The recent case of Owen v Boroondara City Council (‘Owen v Boroondara CC’)[1] saw the determination of a question of law relating to accrued rights for garden area requirements and to what extent they apply.

In applying section 28(2)(e) of the Interpretation of Legislation Act 1984[2], the Tribunal adopted a restrictive interpretation of accrued rights and finding that the minimum garden area accrued under an existing planning permit cannot be varied by a subsequent amendment.

The question of accrued rights, as it arises in its various forms, has always been vexed with the Tribunal’s findings varying, depending on the circumstances of individual cases.

Background of Case

On 29 May 2015 the Respondent (permit applicant) was issued a Planning Permit (Permit) for construction of dwellings and subdivision works by Boroondara City Council (Council). The Permit was amended in November 2017 (First Permit Amendment). A further two amendments to the Permit were then lodged. Subsequently, Council issued a Notice of Decision to grant on 5 February 2020 for the third amendment (Third Permit Amendment).

On 27 March 2017, Amendment VC110 (VC110) was gazetted. VC110 introduced mandatory minimum garden requirements under clause 32.09-4 of the Boroondara Planning Scheme (Planning Scheme).[3] Pursuant to clause 32.09-4, the Subject Site has a minimum garden area requirement of 35%.

A question of law arose as to the Third Permit Amendment’s requirement to comply with VC110. The First Permit Amendment was lodged before VC110 became enforceable and, as such, was not required to comply with the 35% minimum garden area requirement for the site. The First Permit Amendment had a garden area of 25.25% and the Third Permit Amendment was seeking a further reduction to 21.27%.

This question of law was referred to Senior Member Rickards for consideration.

Findings

Senior Member Rickards found that the First Permit Amendment and endorsed plans constituted an accrued right with respect to garden area. She found that the minimum garden area under clause 32.09-4 of the Planning Scheme is to apply, subject to the Respondent’s accrued rights.[4]

The second part of this question was determining the scope of the accrued rights. Council argued that the accrued rights extended to include some minor variations, whereas the objector Applicants formed the view that these rights were fixed.[5]

Senior Member Rickards held that:

“An accrued right cannot be varied by an increase or decrease in that right.”[6]

As such, the Tribunal found that the 25.25% of garden area provided in the First Permit Amendment was the minimum garden area to be applied by the accrued right, which could not be reduced to 21.27% as sought be the Third Permit Amendment.

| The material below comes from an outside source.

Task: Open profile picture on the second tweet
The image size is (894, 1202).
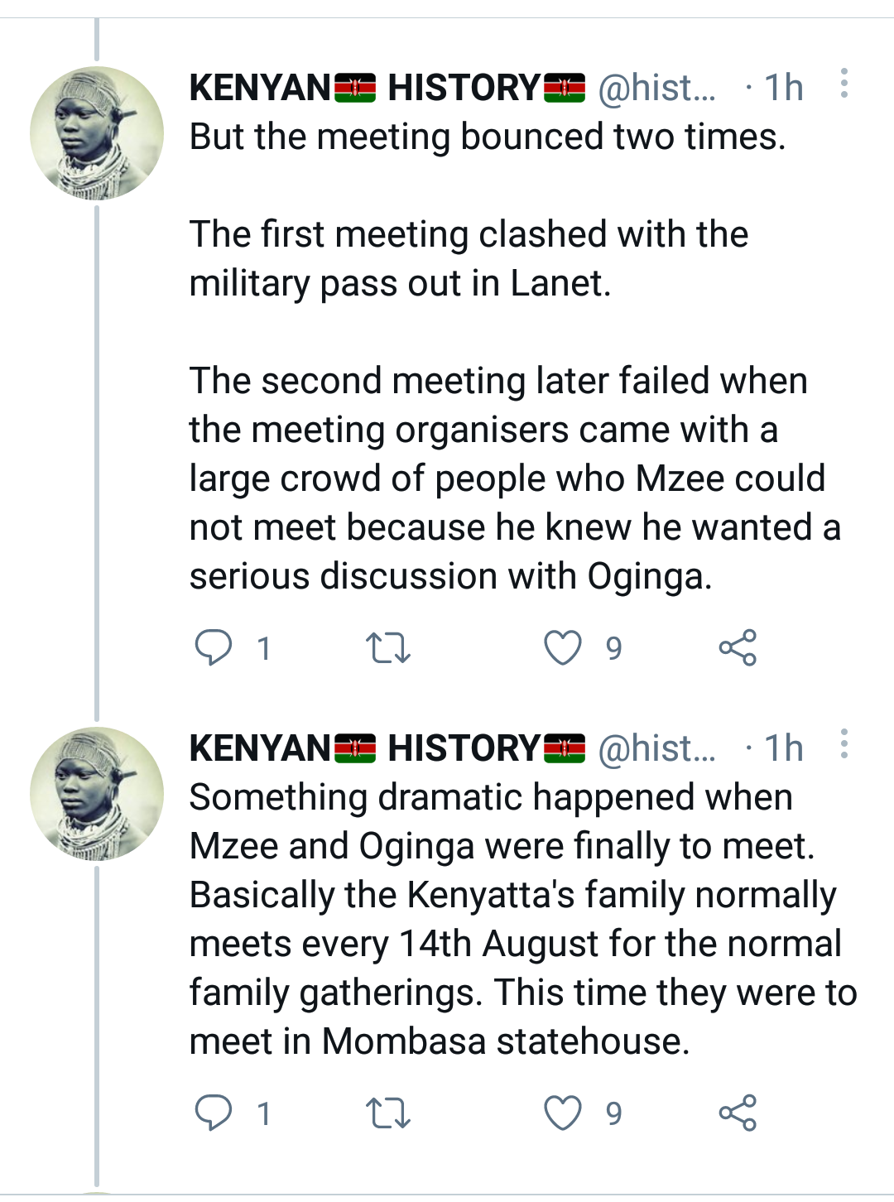Action: [x=97, y=794]
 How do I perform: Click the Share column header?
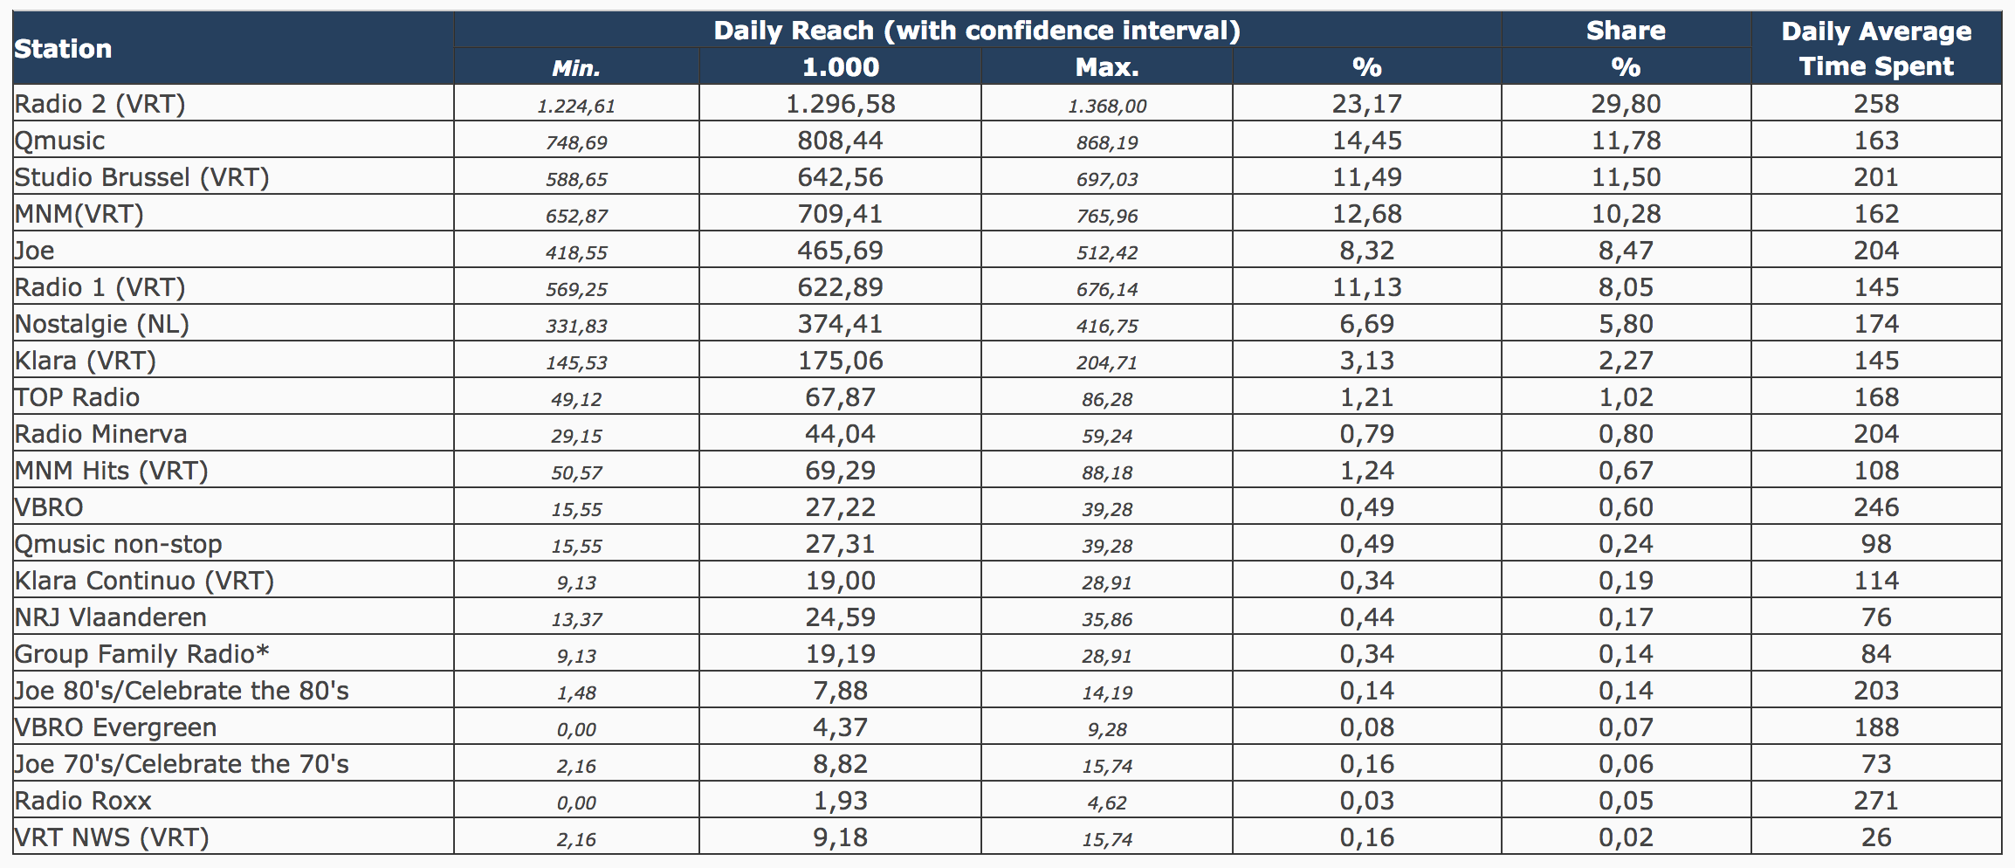tap(1625, 31)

The Council’s decision was set aside.

What Does this Mean for Developers?

In light of this decision, the scope of accrued rights appears limited with respect to garden area requirements.

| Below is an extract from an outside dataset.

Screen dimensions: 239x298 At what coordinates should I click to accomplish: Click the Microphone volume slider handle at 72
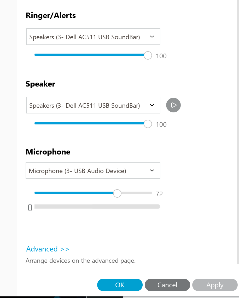[117, 193]
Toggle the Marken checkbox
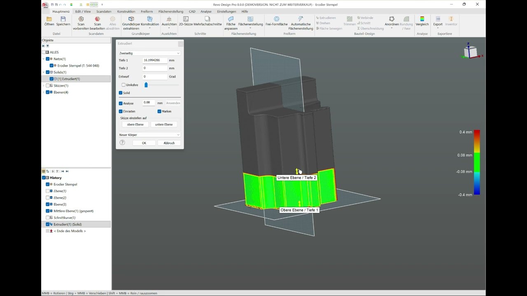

Whilst accrued rights are applicable in circumstances where a planning permit has already been issued prior to the introduction of minimum garden area requirements into the Planning Scheme by VC110, these rights do not extend to any further variation of garden area as provided for in the approval, establishing the accrued rights.

 

[1] (Red Dot) [2021] VCAT 175 (‘Owen v Boroondara CC’).

[2] (Vic).

[3] Owen v Boroondara CC (n1), Appendix A, 6.

[4] Owen v Boroondara CC (n1), Appendix A, 28.

[5] Owen v Boroondara CC (n1), Appendix A, 9.

[6] Owen v Boroondara CC (n1), Appendix A, 27.